Exercise objective — Please pick up the passage below about Linger's career in the Prussian artillery and continue it from its last sentence.

After his return from campaigning in the May 1713, Linger was released from active service. After the ascension of the so-called Soldier King, on 2 January 1714, Linger was reactivated in service and, a year later, served against Sweden in the Great Northern War. He participated in the occupation of Pomerania. After his activities in the sieges of Stralsund, and Stetten, he was promoted in 1716 to colonel and proprietor of the Prussian Artillery corps. With this new position, he centralized the royal Prussian artillery. He refortified the Berlin armory; he also refitted the factory in which armaments were made. Under his leadership, the factory produced large amounts of armaments and cannons for the First Silesian War. Linger standardized the caliber of the cannons, so that they had reliably configured 3, 6, 12, and 14 gauge barrels, making it easier to manufacture standardized cannonballs that would fit the proper-sized cannons. In 1724, he was appointed as a regional captain and councilman of Rosenberg, and in 1728, raised to the rank of major general. His loyalty to the Prussian king was rewarded when Frederick William made him a member of the military cabinet in 1730; after the Crown Prince's abortive attempt to flee to England, Linger was required to participate in the court-martial of Hans Hermann von Katte. Shortly before Frederick William's death, he promoted Linger lieutenant general in 1739.

Under his successor, Frederick II, Linger organized the Siege of Brieg in the First Silesian War. After the occupation of Silesia the fortress at Glogau was expanded under his supervision. His strength lay in the establishment and construction of new Silesian artillery companies. In 1743, Linger was promoted to General of the Artillery, the first to hold that rank. A year later, Frederick the Great honored his worthy general with the award of the Black Eagle Order. During the Second Silesian War, Linger, already 75 years old, was at the head of the field artillery regiment at the 1744 Siege of Prague. He organized and directed the bombardment of the city, resulting in Prague's surrender on 16 September 1744. It was his last military action.

(Records excerpted from a collection)
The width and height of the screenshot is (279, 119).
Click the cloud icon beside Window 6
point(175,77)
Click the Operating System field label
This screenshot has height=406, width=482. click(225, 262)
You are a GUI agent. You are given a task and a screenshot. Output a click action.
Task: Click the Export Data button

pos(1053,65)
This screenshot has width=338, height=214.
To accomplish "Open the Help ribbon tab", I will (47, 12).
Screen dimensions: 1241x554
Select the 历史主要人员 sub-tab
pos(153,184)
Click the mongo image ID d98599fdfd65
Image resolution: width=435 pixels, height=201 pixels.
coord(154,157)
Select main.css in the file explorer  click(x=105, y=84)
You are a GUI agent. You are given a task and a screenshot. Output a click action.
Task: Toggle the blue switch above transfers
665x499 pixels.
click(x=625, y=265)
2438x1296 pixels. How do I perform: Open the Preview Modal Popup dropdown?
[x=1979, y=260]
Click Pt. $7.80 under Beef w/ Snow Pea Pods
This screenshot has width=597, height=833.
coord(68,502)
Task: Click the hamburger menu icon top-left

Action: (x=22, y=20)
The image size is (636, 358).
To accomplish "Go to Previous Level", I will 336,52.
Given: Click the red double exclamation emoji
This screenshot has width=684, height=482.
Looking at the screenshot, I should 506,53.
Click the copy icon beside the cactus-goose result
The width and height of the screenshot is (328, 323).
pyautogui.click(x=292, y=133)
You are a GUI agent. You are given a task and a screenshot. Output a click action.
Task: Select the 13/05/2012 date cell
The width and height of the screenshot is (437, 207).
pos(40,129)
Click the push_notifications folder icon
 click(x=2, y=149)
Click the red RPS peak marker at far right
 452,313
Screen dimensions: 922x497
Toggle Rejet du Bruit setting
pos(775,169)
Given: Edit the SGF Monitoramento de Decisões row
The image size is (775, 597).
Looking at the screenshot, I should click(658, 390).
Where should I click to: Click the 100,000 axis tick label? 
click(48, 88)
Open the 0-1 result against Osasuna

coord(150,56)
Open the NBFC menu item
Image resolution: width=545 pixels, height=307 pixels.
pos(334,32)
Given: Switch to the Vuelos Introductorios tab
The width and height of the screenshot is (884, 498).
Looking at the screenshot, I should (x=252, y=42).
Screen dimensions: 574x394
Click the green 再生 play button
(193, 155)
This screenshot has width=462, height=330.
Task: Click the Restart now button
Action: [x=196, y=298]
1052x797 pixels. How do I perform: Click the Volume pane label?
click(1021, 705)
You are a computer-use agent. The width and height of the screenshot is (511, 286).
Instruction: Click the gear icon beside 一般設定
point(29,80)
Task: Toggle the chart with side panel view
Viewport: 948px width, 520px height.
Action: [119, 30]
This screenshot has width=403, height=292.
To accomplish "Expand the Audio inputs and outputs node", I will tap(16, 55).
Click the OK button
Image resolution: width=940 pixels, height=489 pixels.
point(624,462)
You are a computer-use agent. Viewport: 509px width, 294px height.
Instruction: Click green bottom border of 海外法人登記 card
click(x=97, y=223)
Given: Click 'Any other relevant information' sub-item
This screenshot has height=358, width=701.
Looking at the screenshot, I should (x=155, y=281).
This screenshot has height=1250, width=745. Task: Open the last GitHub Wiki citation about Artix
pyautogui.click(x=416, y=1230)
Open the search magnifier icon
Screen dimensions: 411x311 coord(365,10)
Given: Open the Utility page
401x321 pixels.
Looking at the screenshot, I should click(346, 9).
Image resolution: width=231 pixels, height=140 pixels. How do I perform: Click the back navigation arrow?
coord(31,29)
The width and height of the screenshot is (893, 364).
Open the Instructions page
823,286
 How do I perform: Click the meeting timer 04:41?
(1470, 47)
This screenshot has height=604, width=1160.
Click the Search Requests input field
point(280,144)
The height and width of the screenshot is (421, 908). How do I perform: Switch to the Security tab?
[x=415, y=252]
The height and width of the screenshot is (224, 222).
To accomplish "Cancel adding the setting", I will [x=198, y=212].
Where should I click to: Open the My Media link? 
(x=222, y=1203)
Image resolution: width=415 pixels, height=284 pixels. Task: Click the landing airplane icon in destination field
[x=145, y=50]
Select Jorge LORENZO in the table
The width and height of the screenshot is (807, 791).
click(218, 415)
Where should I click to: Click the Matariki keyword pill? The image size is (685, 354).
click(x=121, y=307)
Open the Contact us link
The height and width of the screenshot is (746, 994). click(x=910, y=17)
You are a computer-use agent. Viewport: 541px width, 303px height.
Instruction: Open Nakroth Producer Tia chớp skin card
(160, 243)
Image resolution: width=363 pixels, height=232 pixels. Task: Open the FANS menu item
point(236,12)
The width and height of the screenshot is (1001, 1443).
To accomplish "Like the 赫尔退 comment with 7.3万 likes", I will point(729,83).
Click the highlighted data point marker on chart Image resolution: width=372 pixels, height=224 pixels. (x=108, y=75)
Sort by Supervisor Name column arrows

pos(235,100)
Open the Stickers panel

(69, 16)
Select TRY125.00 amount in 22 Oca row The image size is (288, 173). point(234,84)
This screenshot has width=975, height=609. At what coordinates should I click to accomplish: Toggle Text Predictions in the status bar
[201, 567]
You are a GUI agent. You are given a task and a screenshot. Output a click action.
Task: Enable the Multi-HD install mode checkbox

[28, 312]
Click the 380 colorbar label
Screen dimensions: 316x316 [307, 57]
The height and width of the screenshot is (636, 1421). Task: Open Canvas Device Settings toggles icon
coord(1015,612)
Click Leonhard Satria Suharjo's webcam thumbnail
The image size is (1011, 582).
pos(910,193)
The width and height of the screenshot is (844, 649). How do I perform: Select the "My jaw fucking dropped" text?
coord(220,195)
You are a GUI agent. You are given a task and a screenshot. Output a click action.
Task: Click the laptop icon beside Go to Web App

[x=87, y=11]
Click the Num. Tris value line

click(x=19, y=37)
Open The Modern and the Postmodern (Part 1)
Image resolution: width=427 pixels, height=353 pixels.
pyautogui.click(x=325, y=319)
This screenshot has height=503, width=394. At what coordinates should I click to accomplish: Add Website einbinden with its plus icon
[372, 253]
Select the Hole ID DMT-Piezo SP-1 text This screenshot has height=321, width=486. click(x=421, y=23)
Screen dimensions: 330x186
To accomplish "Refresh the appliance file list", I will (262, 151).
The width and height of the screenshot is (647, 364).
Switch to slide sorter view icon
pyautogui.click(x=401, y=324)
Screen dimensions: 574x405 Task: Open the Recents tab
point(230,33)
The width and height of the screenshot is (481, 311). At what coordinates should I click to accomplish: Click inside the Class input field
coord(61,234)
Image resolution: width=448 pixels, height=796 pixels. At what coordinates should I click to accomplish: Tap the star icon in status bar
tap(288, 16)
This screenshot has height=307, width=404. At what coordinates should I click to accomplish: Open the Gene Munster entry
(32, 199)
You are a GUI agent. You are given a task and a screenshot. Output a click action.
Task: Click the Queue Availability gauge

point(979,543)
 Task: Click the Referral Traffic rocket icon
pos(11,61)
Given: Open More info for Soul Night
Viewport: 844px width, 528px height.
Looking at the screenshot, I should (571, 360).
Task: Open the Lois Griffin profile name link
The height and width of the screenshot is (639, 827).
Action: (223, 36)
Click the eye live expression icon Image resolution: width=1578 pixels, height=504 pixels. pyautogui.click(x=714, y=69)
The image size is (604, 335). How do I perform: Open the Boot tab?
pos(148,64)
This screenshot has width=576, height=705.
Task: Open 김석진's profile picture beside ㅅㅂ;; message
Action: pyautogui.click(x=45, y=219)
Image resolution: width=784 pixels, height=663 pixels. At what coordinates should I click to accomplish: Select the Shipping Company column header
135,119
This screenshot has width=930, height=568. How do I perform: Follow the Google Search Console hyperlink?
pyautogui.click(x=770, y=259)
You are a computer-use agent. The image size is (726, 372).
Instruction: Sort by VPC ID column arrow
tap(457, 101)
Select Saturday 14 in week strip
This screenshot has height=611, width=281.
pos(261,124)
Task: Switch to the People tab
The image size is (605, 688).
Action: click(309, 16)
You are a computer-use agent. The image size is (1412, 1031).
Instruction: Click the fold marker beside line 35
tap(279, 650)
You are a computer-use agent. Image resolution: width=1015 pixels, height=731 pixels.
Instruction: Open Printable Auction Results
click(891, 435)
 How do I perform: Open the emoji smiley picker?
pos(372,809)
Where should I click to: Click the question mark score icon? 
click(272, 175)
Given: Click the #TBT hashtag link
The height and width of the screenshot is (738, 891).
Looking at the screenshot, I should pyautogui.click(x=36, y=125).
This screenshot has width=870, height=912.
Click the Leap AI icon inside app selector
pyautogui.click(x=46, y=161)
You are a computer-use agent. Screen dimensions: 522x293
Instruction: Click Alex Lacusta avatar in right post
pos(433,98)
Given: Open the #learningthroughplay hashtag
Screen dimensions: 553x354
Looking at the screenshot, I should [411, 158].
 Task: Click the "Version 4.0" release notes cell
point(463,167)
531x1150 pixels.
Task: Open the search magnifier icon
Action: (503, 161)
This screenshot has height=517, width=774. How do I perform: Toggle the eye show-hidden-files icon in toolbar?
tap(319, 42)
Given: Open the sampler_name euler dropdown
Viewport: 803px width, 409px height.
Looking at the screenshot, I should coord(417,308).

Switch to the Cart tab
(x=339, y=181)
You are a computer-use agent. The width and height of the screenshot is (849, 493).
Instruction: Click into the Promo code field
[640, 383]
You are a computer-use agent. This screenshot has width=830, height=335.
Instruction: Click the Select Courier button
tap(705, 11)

Solved problem —
The King rewarded Lingen with properties at Alt-Künckendorf and Groß-Zieten near Angermünde; Christian Nicolaus von Linger died on 17 April 1755, at age 86 years, in Berlin. In his long soldier's life of 67 years he served three Prussian monarchs. Linger was buried in the Berlin garrison church. Historian Christopher Duffy noted that Linger spent his final years in a senile state.

== Marriages and descendants ==
Lingen was married twice.
- 1698 marriage with Katharina Elisabeth Gräfen (died 1711)
- This marriage produced five children, four daughters and a son:
- Johanna Henriette (1699-1780) married Bernhard von Beauvryé (major general)
- Charlotte married the Danish officer David Levin von Katte (1690-1758).
- Dorothea Philippina (* 1703; † 24. Juni 1756) married the colonel of artillery Valentin Bodo von der Osten (1669–1757).
- Friedrich Albrecht Gustav Ludwig von Linger (1757–1791); he married Katharine Dorothea Antoinette Küchmeister von Sternberg
- Friedrich Albrecht Gustav Ludwig von Linger (1757–1791).
- 1716 marriage with Susanna Maria Kunsch von Breitenwald († 1745)
- Wilhelm von Linger (1720–1756) died childless; he was a major in a Prussian cuirassier regiment.

==Monuments==
Linger's name, listed as C. V. LINGER GEN. D. ART., appears on the Equestrian statue of Frederick the Great in Berlin, Unter den Linden. The monument was erected in 1851 by Frederick the Great's great-great nephew, Frederick William IV.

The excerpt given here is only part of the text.